There’s a chance your brand new silky pair of extensions from Columbia may be helping to fuel a new trend in Venezuela where the women are selling their hair to buy basic necessities such as food, diapers or medicines for their families.
Each day 200 women are crossing the borders to sell their luscious locks to dozens of middlemen, known as ‘draggers’, who then pass on the goods to the western Columbian city of Cali where they are sold as extensions. The haircuts take place on a bridge linking San Antonio, Venezuela, to Colombia’s La Parada which is one of seven stands around La Parada. Some women even bring their children so they can buy food straight afterwards.
Celina Gonzales, a 45-year-old street vendor, queued for an hour in the hope of selling her mid-length brown hair for all of 60,000 Colombian pesos, or $20. Which would be enough for food tickets back home.
‘I suffer arthritis and I need to buy medicine.
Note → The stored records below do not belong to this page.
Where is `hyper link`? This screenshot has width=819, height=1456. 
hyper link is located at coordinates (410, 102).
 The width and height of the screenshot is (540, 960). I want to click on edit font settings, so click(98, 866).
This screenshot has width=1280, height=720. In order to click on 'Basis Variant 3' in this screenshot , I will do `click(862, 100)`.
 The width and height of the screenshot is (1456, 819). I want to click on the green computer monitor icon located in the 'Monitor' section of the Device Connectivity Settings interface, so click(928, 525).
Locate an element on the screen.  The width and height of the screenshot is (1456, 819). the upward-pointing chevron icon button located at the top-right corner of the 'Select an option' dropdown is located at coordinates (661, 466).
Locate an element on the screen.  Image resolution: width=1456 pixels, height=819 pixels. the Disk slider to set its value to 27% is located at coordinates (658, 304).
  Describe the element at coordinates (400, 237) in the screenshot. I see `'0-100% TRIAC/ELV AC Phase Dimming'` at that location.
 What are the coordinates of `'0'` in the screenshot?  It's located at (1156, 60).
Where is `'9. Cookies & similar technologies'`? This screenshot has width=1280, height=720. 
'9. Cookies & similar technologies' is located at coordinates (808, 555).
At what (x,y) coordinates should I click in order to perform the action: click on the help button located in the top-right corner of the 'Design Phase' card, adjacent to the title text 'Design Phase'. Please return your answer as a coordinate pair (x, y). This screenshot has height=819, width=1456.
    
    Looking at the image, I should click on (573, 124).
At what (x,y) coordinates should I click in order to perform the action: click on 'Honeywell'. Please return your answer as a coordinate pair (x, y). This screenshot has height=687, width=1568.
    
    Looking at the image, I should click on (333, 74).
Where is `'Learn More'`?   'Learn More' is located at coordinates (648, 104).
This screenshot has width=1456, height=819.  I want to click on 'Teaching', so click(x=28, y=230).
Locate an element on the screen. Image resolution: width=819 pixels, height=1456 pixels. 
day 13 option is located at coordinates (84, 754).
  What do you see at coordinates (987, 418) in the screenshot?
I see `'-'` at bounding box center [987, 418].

This won’t be much, but at least I can buy painkillers,’ said Gonzales.
If you thought you've ever had a bad trim, many of the women end up leaving the stalls regretting their decision after recieving a sloppy haircut. Whilst others are turned away for having hair that was too short or too thin.
Entering into its third year of recession, the countries citizens are struggling to make ends meet in order to afford the expensive non-subsidized food such as rice which costs about a tenth of monthly earnings. Forcing them to search for scraps and live off starches.
It’s thought these exchanges could be another sign of the country’s spiralling inflation despite being rich in oil.
In 2013 the President of Venezuela, Nicolas Maduro, promised to ban hair crimes following a gang of thieves known as the Piranhas forcing women to cut their hair off.